Confused? County supervisors professed to be when it became clear in 2008 that for many years county government has claimed reimbursements from the federal and state government that neither Washington nor Albany were required by law to pay. The county’s game of make-believe artificially inflated what they reported its fund balance–the amount of money the county keeps in the bank for a rainy day or to help cushion the tax impact of big projects.


This shell game went on for years, helped by a screwball system in which the feds and the state have payment processes more complex than a DVD remote control and because each level of government operates on a different fiscal year.

Art Baer (R-Hillsdale), chairman of the county Board of Supervisors, said he first noticed the discrepancy a year ago as he was overseeing preparation of his first county budget. Many government programs, including Medicaid and emergency housing assistance, require a contribution by the county toward the overall program costs. But the county Department of Social Services was claiming all the costs would be reimbursed.
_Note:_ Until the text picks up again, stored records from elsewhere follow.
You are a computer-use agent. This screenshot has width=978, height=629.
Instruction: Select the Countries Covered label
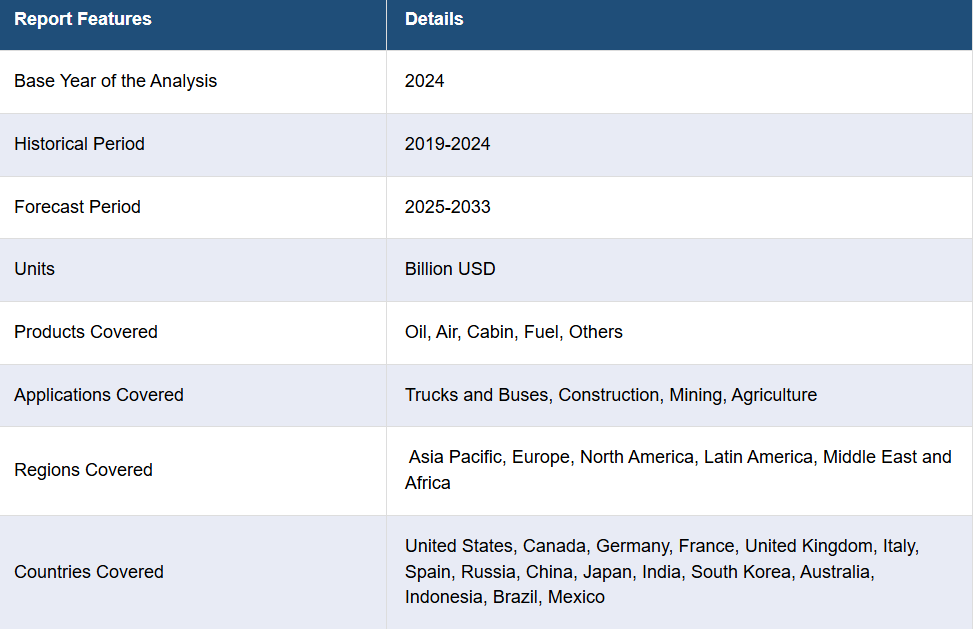tap(89, 572)

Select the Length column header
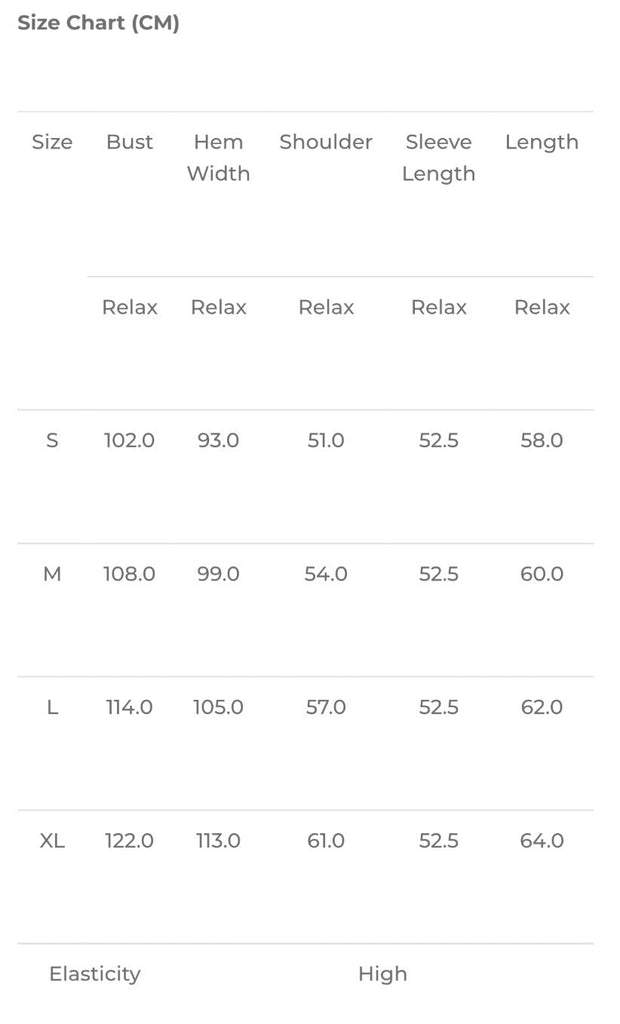[541, 142]
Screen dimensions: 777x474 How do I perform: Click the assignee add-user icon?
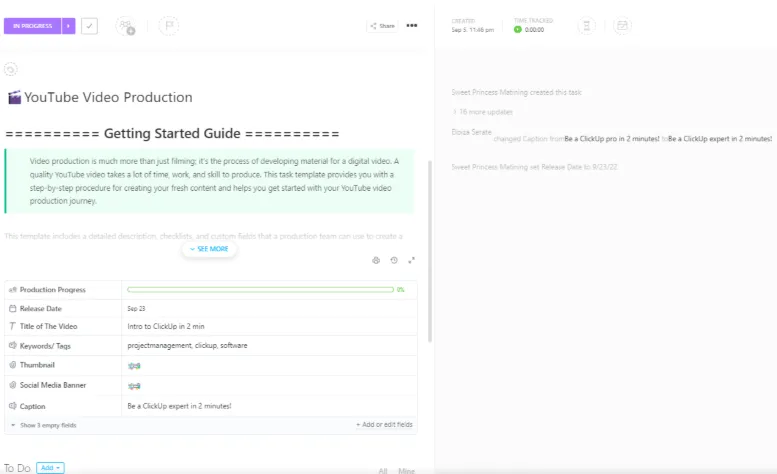[125, 26]
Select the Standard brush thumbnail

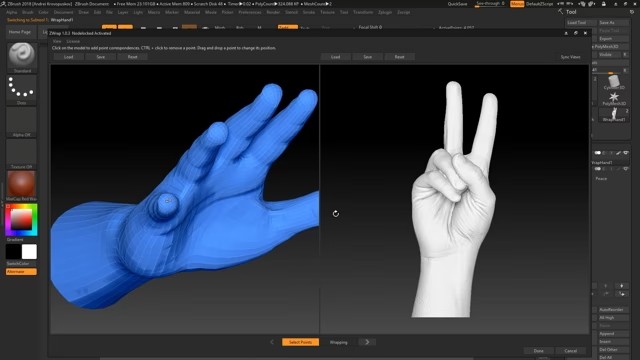click(x=22, y=56)
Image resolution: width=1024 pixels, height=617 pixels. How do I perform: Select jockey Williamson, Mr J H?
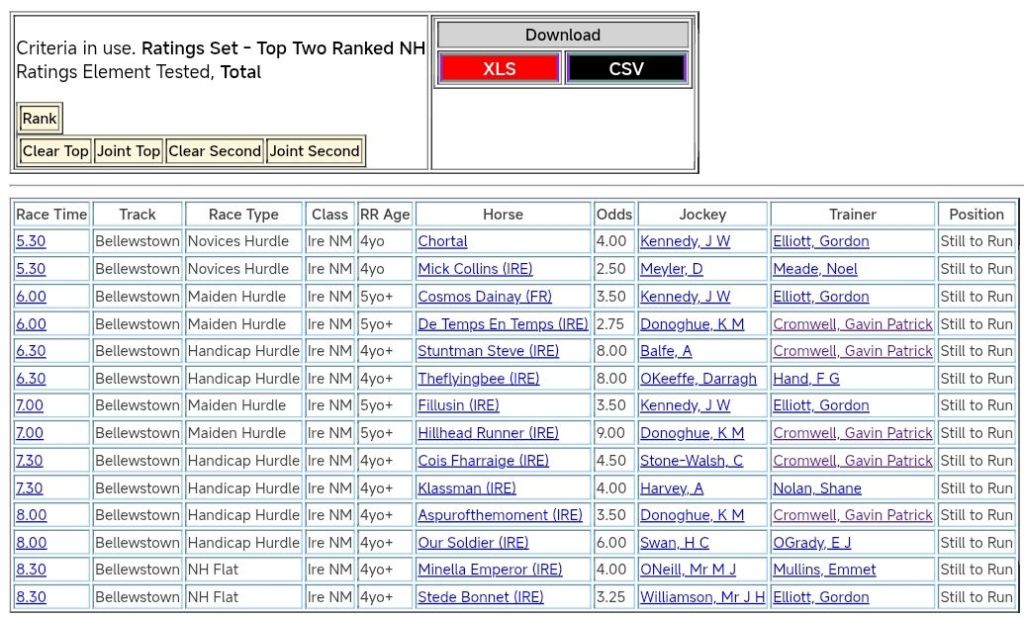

Mr. Baer said he and the board’s budget committee ordered the DSS to stop claiming reimbursement for all its expenses, but the practice did not cease completely until sometime this year.

The most recent annual audit of federal funds by a local independent auditing firm added up the “un-collectable” federal reimbursements for the last decade or so and concluded that the total came to $9 million. Oooops.
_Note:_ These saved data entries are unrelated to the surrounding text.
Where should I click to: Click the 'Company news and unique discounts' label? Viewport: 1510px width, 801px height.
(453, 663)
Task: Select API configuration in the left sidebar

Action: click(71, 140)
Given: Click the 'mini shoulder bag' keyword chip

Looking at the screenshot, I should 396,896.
Mr. Baer deserves credit for recognizing what was happening and taking steps to stop it. Last week the Board of Supervisors adopted a proposal to hire a certified public accountant as county controller. This person will report to the board on how county money is being handled. Some observers find it surprising that a county with a $140 million annual budget doesn’t already have a CPA on staff, but look at all the money the county saved… or didn’t.

The board also plans to request competitive bids from independent outside auditors rather than continue to award the work to a single company.
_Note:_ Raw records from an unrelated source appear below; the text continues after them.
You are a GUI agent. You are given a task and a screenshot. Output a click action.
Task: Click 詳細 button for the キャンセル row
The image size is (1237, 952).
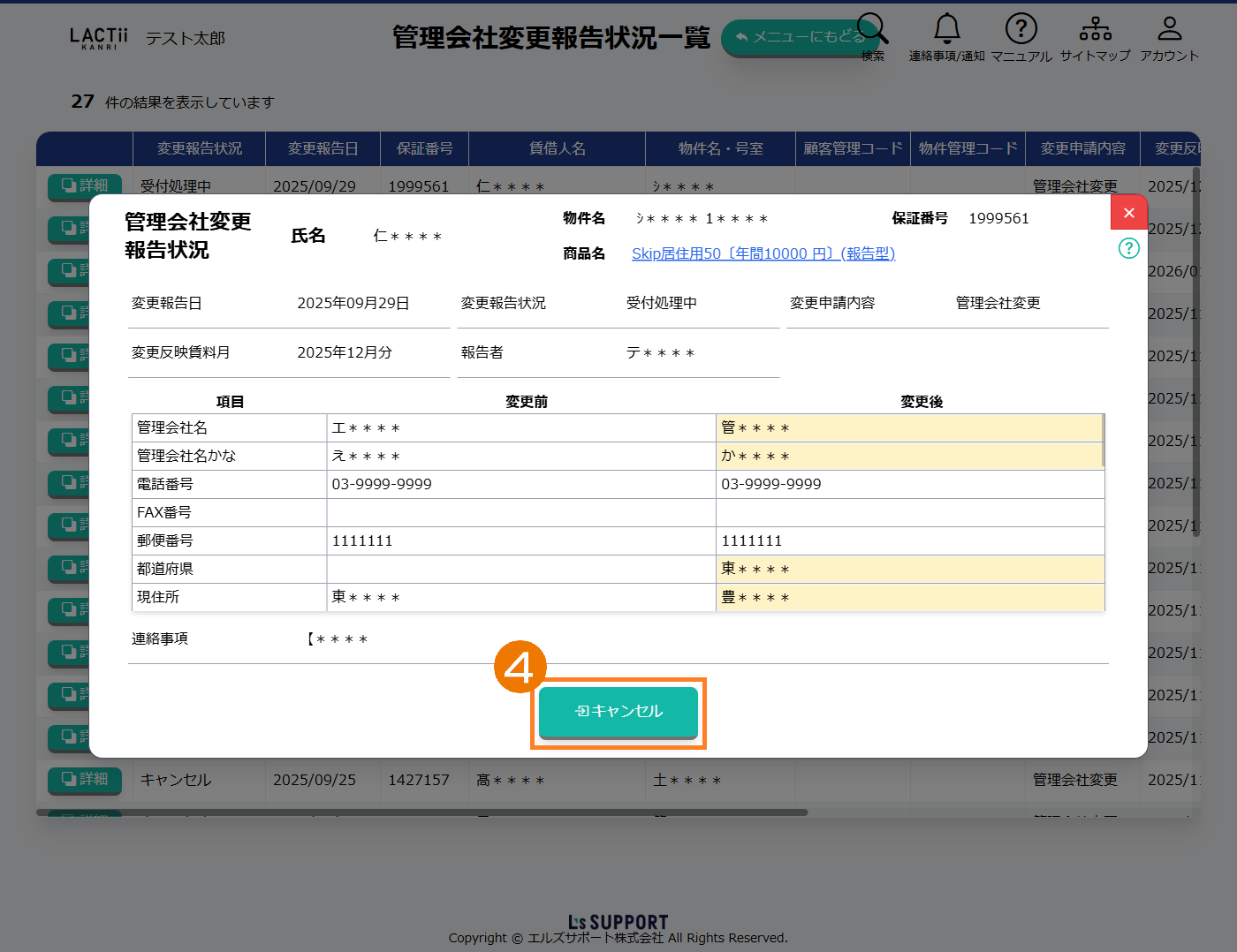[85, 779]
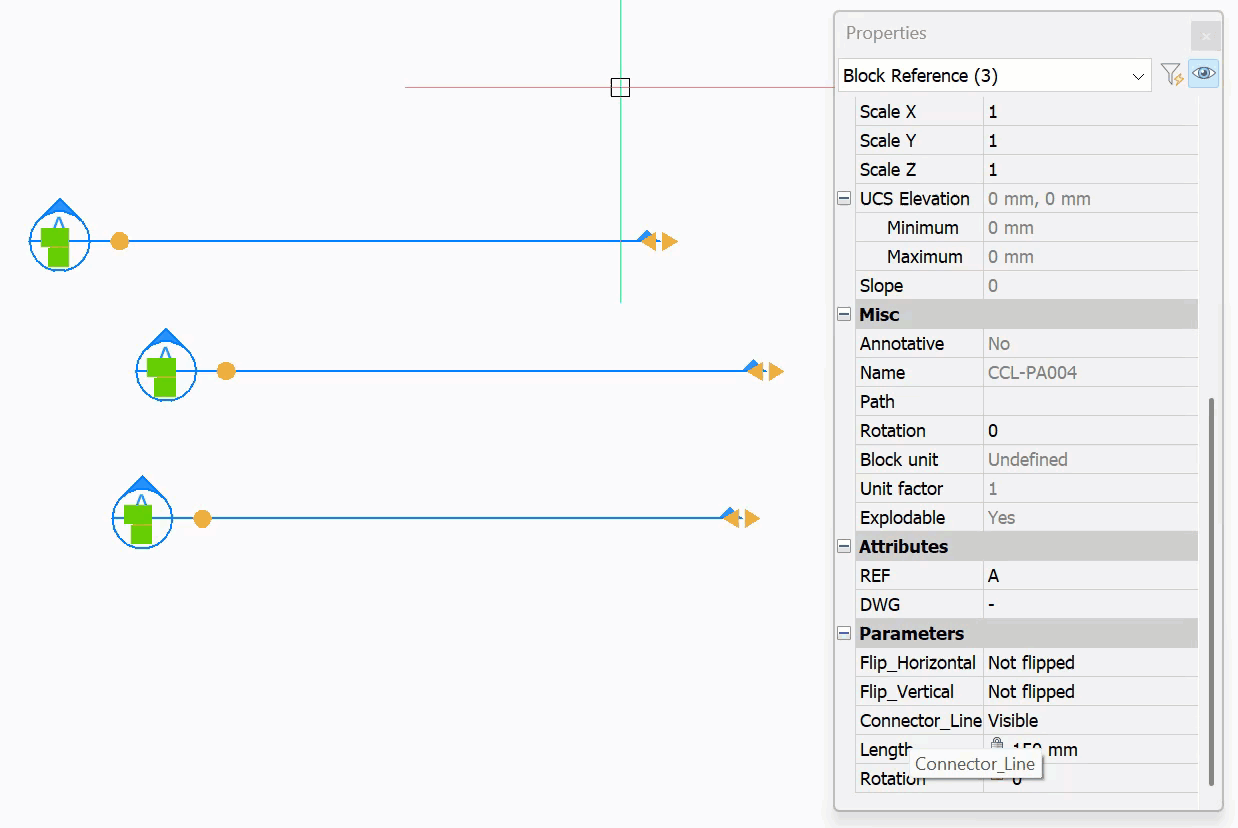This screenshot has width=1238, height=828.
Task: Click the right arrow grip on top line
Action: [670, 241]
These steps represent a welcome change from business as usual in county government, but they won’t fully restore public confidence in the ability of county government to manage its fiscal affairs.

Amid all the explanations, finger pointing and spin doctoring generated by these revelations, no one yet has provided a clear picture of why county officials inflated anticipated federal revenues in the first place.

Paul Mossman, the county commissioner of social services, said that the missing money is actually just what the county was expected to spend on social services programs. It’s tempting to wonder whether the county would have spent less on social services if officials had leveled with the public about the real cost of these programs. And that leads to the possibility that this was an intentional ploy by political leaders to dupe the public into paying more to help people in need than taxpayers would have accepted if they knew the full cost. But that sounds far-fetched for Columbia County.

Maybe it was a scheme to inflate the fund balance, so taxpayers would reward those in power who managed public funds so well. But that, too, is a stretch. Governments that sit on too much cash in reserve anger taxpayers who want to know why government taxed them in the first place.

And then there are always the simple explanations: laziness, sloppy work or collective incompetence.

The problem is that for years county leaders countenanced whatever happened. Now, even the best efforts at reform are suspect because so many of the people involved remain in place. That’s not a fair burden for able officials to bear nor should taxpayers have to swallow lingering doubts. The only way to resolve this is for the Office of State Comptroller Thomas DiNapoli to thoroughly investigate what happened, provide a statement about who did what when and release a critique of the steps the county has taken to prevent something like this from happening again.

The comptroller’s office, which has told The Columbia Paper that it is reviewing the situation here, should conduct its own audit without delay. Taxpayers have a right to know how the county got into this mess and why.